Abusée sexuellement par le réalisateur John Duigan
Thandie Newton, confie aussi qu’elle a été soignée et abusée sexuellement par le réalisateur John Duigan, avec qui elle a travaillé à plusieurs reprises lorsqu’elle était adolescente, et explique comment cette expérience a été présentée dans la presse comme une liaison. Elle déclare : « Ce dont je suis la preuve, c’est que vous pouvez renvoyer une personne noire. Si vous êtes une jeune fille noire et que vous vous faites violer, dans le milieu du cinéma, personne ne s’en souciera. Tu peux le dire à qui tu veux, et ils appelleront ça une liaison. Tant que les gens ne prendront pas ça au sérieux, je ne pourrai pas guérir complètement ». Elle ajoute : « Vous avez des prédateurs et des agresseurs sexuels, ils peuvent le sentir à un kilomètre.
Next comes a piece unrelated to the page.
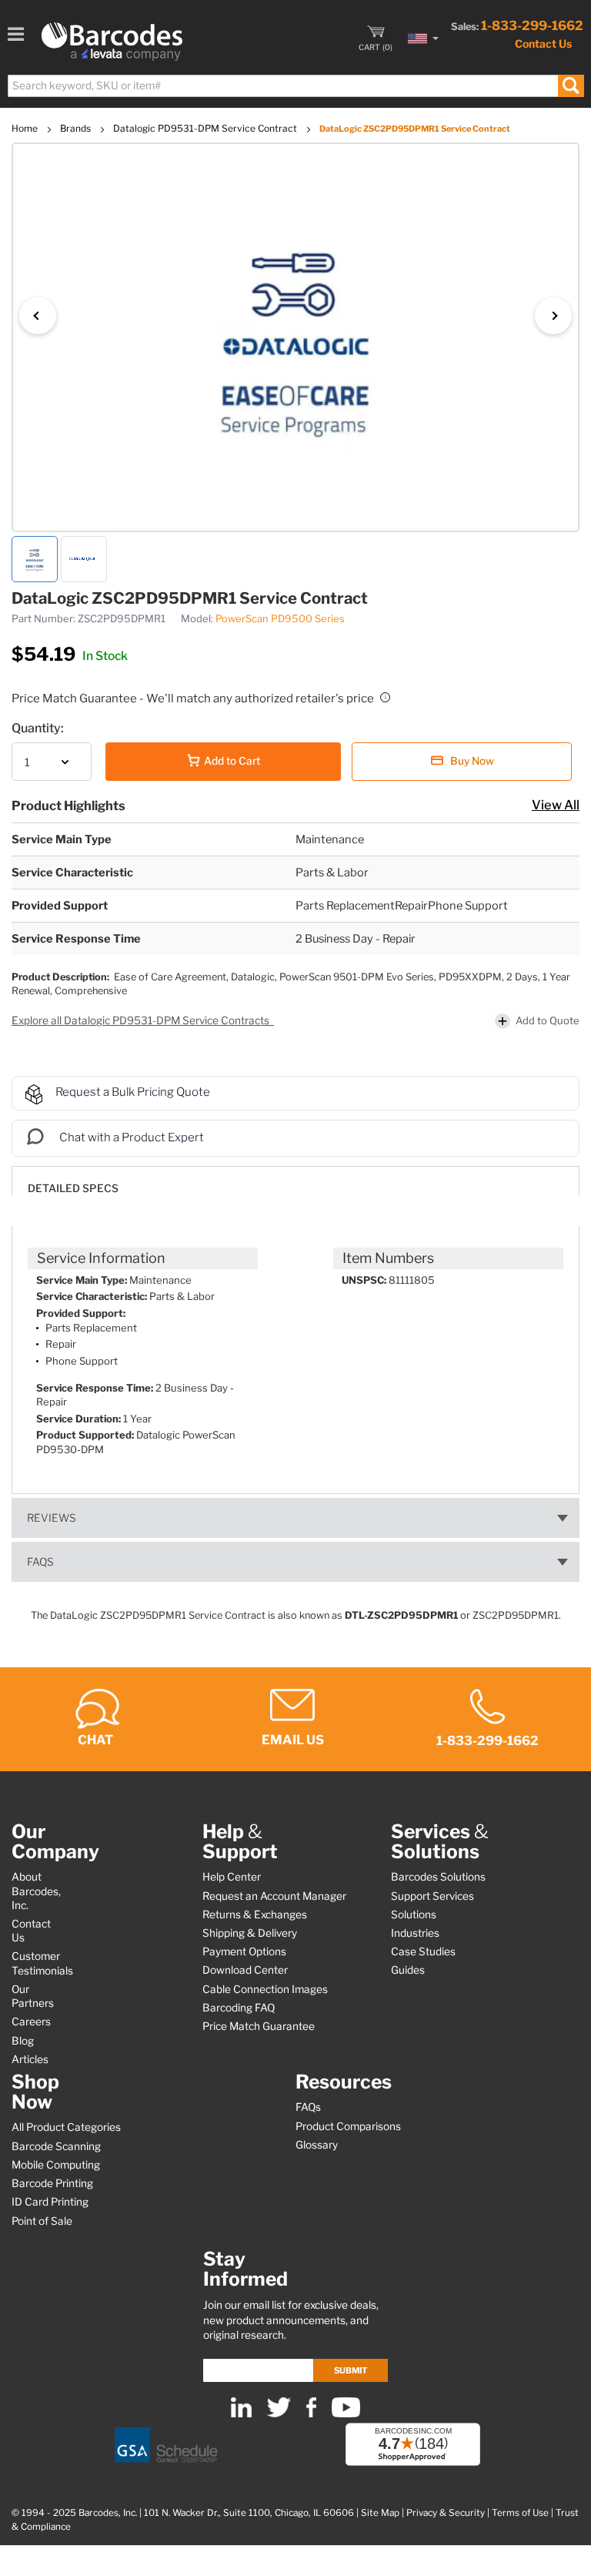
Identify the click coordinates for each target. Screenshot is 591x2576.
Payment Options (244, 1951)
C’est comme un requin qui sent le sang dans l’eau. Tout ce dont vous avez besoin est l’un de ceux qui vont vous faire mordre la poussière ».
Des regrets aussi…
Dans le film de Jefferson à Paris l’actrice avoue avec le recul :« Je ferais pression pour que le film parle davantage de Sally Hemings et Thomas Jefferson ». Sally Hemings l’esclave qui a eu des enfants avec Jefferson. « Savez-vous que Sally Hemings était la demi-sœur de l’épouse de Jefferson ? Son père était le beau-père de Jefferson. Elle était son esclave. C’était un viol » ajoute-t-elle. Elle dit aussi que les Afro-américains auraient préféré que son rôle soit interprété par l’un d’entre eux et non une anglaise pour plus de crédibilité. L’actrice dit en avoir parlé avec Spike Lee et attend qu’il l’appelle un jour pour tourner avec lui. Elle regrette aussi et surtout que le film Beloved de Jonathan Demme avec Dany Glover et Oprah Winfrey n’ait pas eu le succès mérité.